» ASSIGNMENT: The full listing should be transcribed verbatim.

» INFORMATION GIVEN:
= = =
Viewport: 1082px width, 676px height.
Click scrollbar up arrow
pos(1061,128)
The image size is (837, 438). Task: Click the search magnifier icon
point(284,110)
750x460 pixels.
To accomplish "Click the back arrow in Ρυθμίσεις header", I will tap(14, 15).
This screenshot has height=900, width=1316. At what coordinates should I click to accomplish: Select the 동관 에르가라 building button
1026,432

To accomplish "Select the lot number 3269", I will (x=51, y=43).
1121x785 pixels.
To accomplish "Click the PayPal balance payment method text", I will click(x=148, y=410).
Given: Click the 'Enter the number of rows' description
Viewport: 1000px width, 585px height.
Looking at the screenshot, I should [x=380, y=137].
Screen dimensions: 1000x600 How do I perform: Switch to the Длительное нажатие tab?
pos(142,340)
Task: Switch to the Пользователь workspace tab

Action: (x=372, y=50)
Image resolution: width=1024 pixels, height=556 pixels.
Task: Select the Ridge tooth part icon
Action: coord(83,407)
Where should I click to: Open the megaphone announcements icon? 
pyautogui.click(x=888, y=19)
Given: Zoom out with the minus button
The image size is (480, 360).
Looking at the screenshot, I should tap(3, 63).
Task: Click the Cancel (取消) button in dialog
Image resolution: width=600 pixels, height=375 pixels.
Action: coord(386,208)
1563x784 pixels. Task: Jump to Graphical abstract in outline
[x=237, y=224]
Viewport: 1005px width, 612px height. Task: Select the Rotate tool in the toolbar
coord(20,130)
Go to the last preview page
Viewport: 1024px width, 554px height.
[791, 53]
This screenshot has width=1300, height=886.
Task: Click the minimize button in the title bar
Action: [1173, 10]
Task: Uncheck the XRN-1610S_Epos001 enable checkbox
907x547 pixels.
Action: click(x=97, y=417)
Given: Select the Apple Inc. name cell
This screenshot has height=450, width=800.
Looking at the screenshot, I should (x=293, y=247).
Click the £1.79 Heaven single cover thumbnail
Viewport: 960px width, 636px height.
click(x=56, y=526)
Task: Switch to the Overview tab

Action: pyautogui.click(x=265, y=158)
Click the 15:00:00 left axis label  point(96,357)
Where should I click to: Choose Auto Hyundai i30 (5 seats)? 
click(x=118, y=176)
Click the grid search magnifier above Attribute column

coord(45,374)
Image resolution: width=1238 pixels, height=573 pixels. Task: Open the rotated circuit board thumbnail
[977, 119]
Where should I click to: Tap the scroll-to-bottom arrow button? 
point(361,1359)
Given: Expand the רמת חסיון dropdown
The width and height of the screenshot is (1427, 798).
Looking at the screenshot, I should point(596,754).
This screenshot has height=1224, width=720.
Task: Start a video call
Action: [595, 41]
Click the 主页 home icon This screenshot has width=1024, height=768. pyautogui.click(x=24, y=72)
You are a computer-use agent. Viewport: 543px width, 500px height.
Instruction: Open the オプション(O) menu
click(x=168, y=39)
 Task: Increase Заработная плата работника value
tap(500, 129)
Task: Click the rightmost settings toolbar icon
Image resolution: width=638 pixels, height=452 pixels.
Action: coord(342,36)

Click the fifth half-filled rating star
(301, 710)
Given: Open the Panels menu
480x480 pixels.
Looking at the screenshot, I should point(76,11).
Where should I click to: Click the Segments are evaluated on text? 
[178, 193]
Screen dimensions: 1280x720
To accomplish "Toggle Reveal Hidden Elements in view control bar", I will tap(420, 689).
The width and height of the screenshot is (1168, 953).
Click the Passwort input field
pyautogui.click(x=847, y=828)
= = =
» YOUR RESPONSE:
Viewport: 1082px width, 676px height.
Click scrollbar up arrow
pos(1061,128)
The image size is (837, 438). Task: Click the search magnifier icon
point(284,110)
750x460 pixels.
To accomplish "Click the back arrow in Ρυθμίσεις header", I will tap(14, 15).
This screenshot has height=900, width=1316. At what coordinates should I click to accomplish: Select the 동관 에르가라 building button
1026,432

To accomplish "Select the lot number 3269", I will (x=51, y=43).
1121x785 pixels.
To accomplish "Click the PayPal balance payment method text", I will click(x=148, y=410).
Given: Click the 'Enter the number of rows' description
Viewport: 1000px width, 585px height.
Looking at the screenshot, I should [x=380, y=137].
Screen dimensions: 1000x600 How do I perform: Switch to the Длительное нажатие tab?
pos(142,340)
Task: Switch to the Пользователь workspace tab

Action: (x=372, y=50)
Image resolution: width=1024 pixels, height=556 pixels.
Task: Select the Ridge tooth part icon
Action: coord(83,407)
Where should I click to: Open the megaphone announcements icon? 
pyautogui.click(x=888, y=19)
Given: Zoom out with the minus button
The image size is (480, 360).
Looking at the screenshot, I should tap(3, 63).
Task: Click the Cancel (取消) button in dialog
Image resolution: width=600 pixels, height=375 pixels.
Action: coord(386,208)
1563x784 pixels. Task: Jump to Graphical abstract in outline
[x=237, y=224]
Viewport: 1005px width, 612px height. Task: Select the Rotate tool in the toolbar
coord(20,130)
Go to the last preview page
Viewport: 1024px width, 554px height.
[791, 53]
This screenshot has width=1300, height=886.
Task: Click the minimize button in the title bar
Action: [1173, 10]
Task: Uncheck the XRN-1610S_Epos001 enable checkbox
907x547 pixels.
Action: click(x=97, y=417)
Given: Select the Apple Inc. name cell
This screenshot has height=450, width=800.
Looking at the screenshot, I should (x=293, y=247).
Click the £1.79 Heaven single cover thumbnail
Viewport: 960px width, 636px height.
click(x=56, y=526)
Task: Switch to the Overview tab

Action: pyautogui.click(x=265, y=158)
Click the 15:00:00 left axis label  point(96,357)
Where should I click to: Choose Auto Hyundai i30 (5 seats)? 
click(x=118, y=176)
Click the grid search magnifier above Attribute column

coord(45,374)
Image resolution: width=1238 pixels, height=573 pixels. Task: Open the rotated circuit board thumbnail
[977, 119]
Where should I click to: Tap the scroll-to-bottom arrow button? 
point(361,1359)
Given: Expand the רמת חסיון dropdown
The width and height of the screenshot is (1427, 798).
Looking at the screenshot, I should point(596,754).
This screenshot has height=1224, width=720.
Task: Start a video call
Action: [595, 41]
Click the 主页 home icon This screenshot has width=1024, height=768. pyautogui.click(x=24, y=72)
You are a computer-use agent. Viewport: 543px width, 500px height.
Instruction: Open the オプション(O) menu
click(x=168, y=39)
 Task: Increase Заработная плата работника value
tap(500, 129)
Task: Click the rightmost settings toolbar icon
Image resolution: width=638 pixels, height=452 pixels.
Action: coord(342,36)

Click the fifth half-filled rating star
(301, 710)
Given: Open the Panels menu
480x480 pixels.
Looking at the screenshot, I should point(76,11).
Where should I click to: Click the Segments are evaluated on text? 
[178, 193]
Screen dimensions: 1280x720
To accomplish "Toggle Reveal Hidden Elements in view control bar", I will tap(420, 689).
The width and height of the screenshot is (1168, 953).
Click the Passwort input field
pyautogui.click(x=847, y=828)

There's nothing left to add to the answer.